A própria palavra de Deus o transtorna, pois não pode crer senão numa pseudoexistência coletiva que conforta idealmente sua vitalidade desfalecente. Tocamos aqui o grande mistério do ateísmo religioso. O homem que não crê em nada sem dúvida jamais existiu, mesmo antes da pregação do Evangelho. Crer é essencialmente aderir a alguma coisa que não se pode ver, palpar ou mesmo pensar, mas que existe para além do inapreensível. A fé é consubstancial ao homem porque ele não é tudo. Mas no homem desencarnado a crença vai de um só ímpeto para a coletividade universal e imaginária que leva em seu espírito, à qual se agarra com tanto mais força quanto mais se confunde com seu próprio eu. O coletivo é, ao mesmo tempo, o mesmo e além, como Deus. Sem essa imersão no coletivo e no ombro a ombro do rebanho que multiplica sua fraqueza e a mascara em potência, ele seria varrido sem piedade para fora do mundo, no qual não tem mais que ínfimas possibilidades de inserção. É-lhe necessário reencontrar o mundo do qual se desenraigou: é necessário que viva. O único sentido do divino que ainda possui é o de um panteísmo degradado, que se condensa totalmente na posse do mundo pela coletividade imaginária da qual é membro, porque já não pode estar no mundo sozinho: sua desencarnação o expulsa dele. Agarra-se assim ao coletivismo ateu e religioso como a uma tábua de salvação. Para ele, a coletividade erige-se em mediadora da existência, como o Cristo, mas de uma existência exclusivamente orientada para a terra na qual deve viver. Seu panteísmo dobra-se de materialismo radical.

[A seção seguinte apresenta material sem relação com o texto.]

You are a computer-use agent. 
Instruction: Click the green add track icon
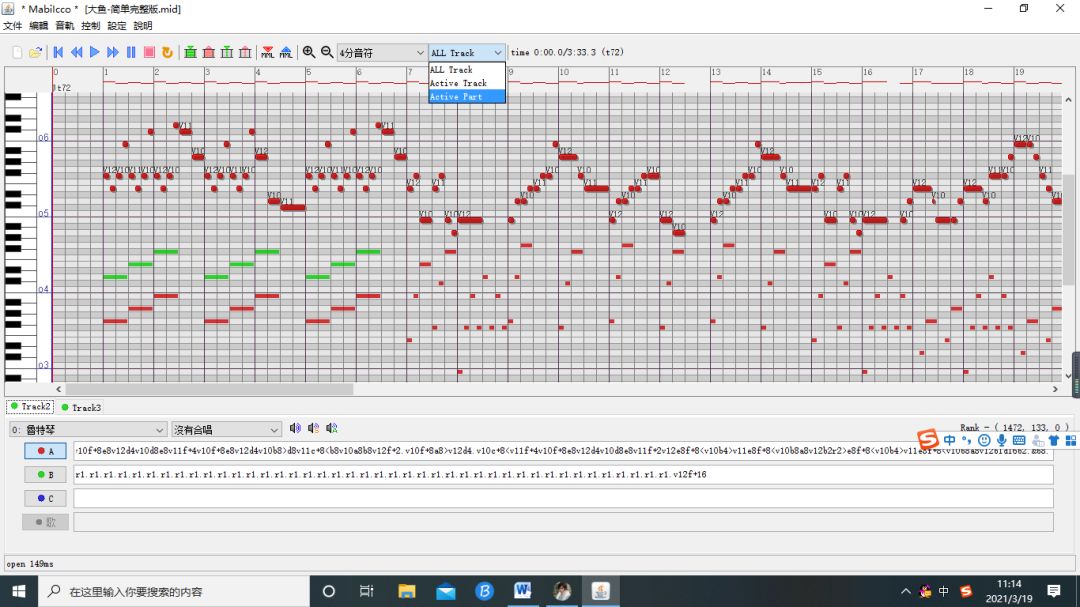[x=190, y=52]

Assim, o homem formado no clima da civilização moderna evolui pela vertente oposta ao cristianismo; é incapaz de conceber um Deus pessoal, um Deus espiritual que se encarna para a salvação dos homens. Para concebê-lo é necessário que o evangelizador o faça subir as encostas que desceu. Os fundamentos da crença em Deus estão afundados em seu ser; restam apenas cumes cujo penoso ascenso será de fato excepcional. O restante, os imperceptíveis movimentos em direção à transcendência, só Deus os vê e os julga.
Por mais amarga que seja essa constatação, é necessário dizer que a readaptação ao cristianismo do homem entregue aos prestígios da civilização atual — e semelhante homem forma legião — só é possível na medida em que escapará às influências deletérias que suporta. E nada permite prevê-lo. Do mesmo modo que no termo da civilização antiga, mas incomparavelmente mais profunda e mais universalizada, parece que o homem moderno esteja atado à civilização que construiu e que será necessária uma catástrofe inimaginável para romper sua convivência maléfica. Quando se considera com que avidez, com que exaltação ou com que estupor resignado o homem atual acolhe as ideias racionalistas que enchem seu espírito sem vida e saturam seus instintos animais, é preciso convir que essas ideias constituem a projeção de sua substância mais íntima e que ele se reencontra nelas.
O cristianismo tem tanto mais dificuldade em manter-se em seu ambiente quanto mais se articulam três linhas de força diretamente opostas ao dinamismo da mensagem cristã: a ideia de progresso, os sortilégios da técnica, o cerco da política.
CORTE, Marcel de. Ensayo sobre el fin de nuestra civilización, p. 180–185.